French Anime and Manga Fans in Japan

Pop culture tourism, media pilgrimage, imaginary

Clothilde Sabre

2016.8.22

Abstract

Japanese pop culture, particularly anime and manga, have been an important part of the French cultural scene since the 1980s. French fans have created communities that share references about this pop culture and more generally about Japan. This specific imaginary drives some fans to travel to Japan to discover the actual places which appear in their favourite manga/anime. Focusing on the travel experiences of French tourists, this article introduces the notion of media pilgrimage as a useful way of conceiving such behaviour. Taking an anthropology of tourism approach, the article details the processes that guide the tourist experience on trips induced by media-contents-related imaginaries. This clarifies the connections between media-related images, perceptions of Japan as a tourist destination, and the concrete activities of foreign tourists during their stay.
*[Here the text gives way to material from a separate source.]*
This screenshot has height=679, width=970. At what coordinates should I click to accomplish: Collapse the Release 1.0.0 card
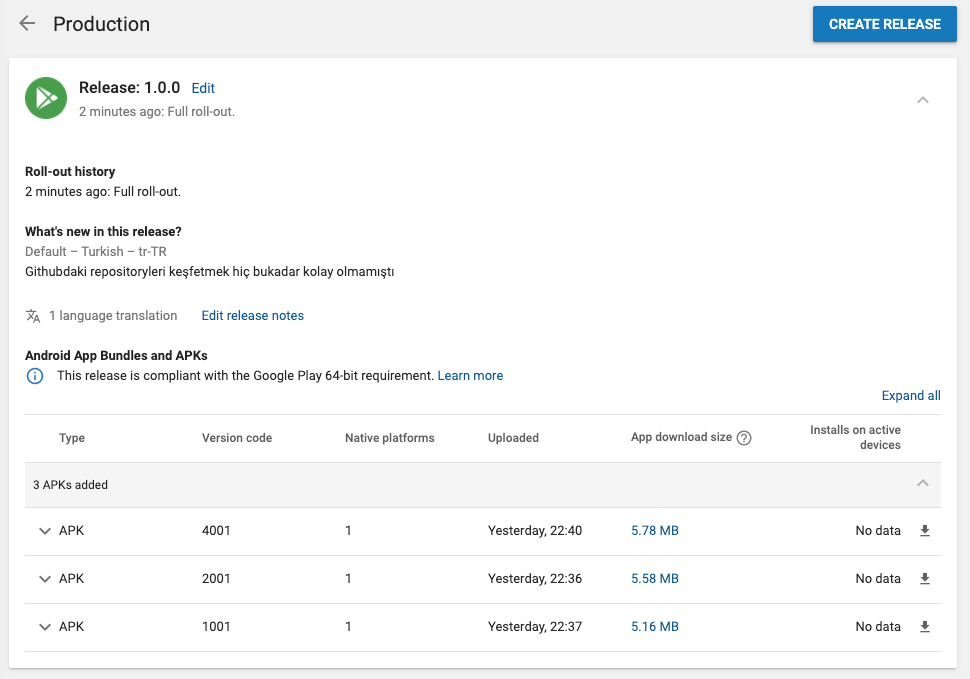coord(923,100)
The article also identifies a gap between the Japanese perception of Western tourists, as indicated by the ‘Cool Japan’ campaign, and the tourist experiences of French visitors. Places chosen as sites for media pilgrimage by French fans are heavily influenced by the ways in which the Japanese contents were first viewed and consumed in France, but there is little evidence of awareness of this in Japanese promotional materials aimed at French tourists.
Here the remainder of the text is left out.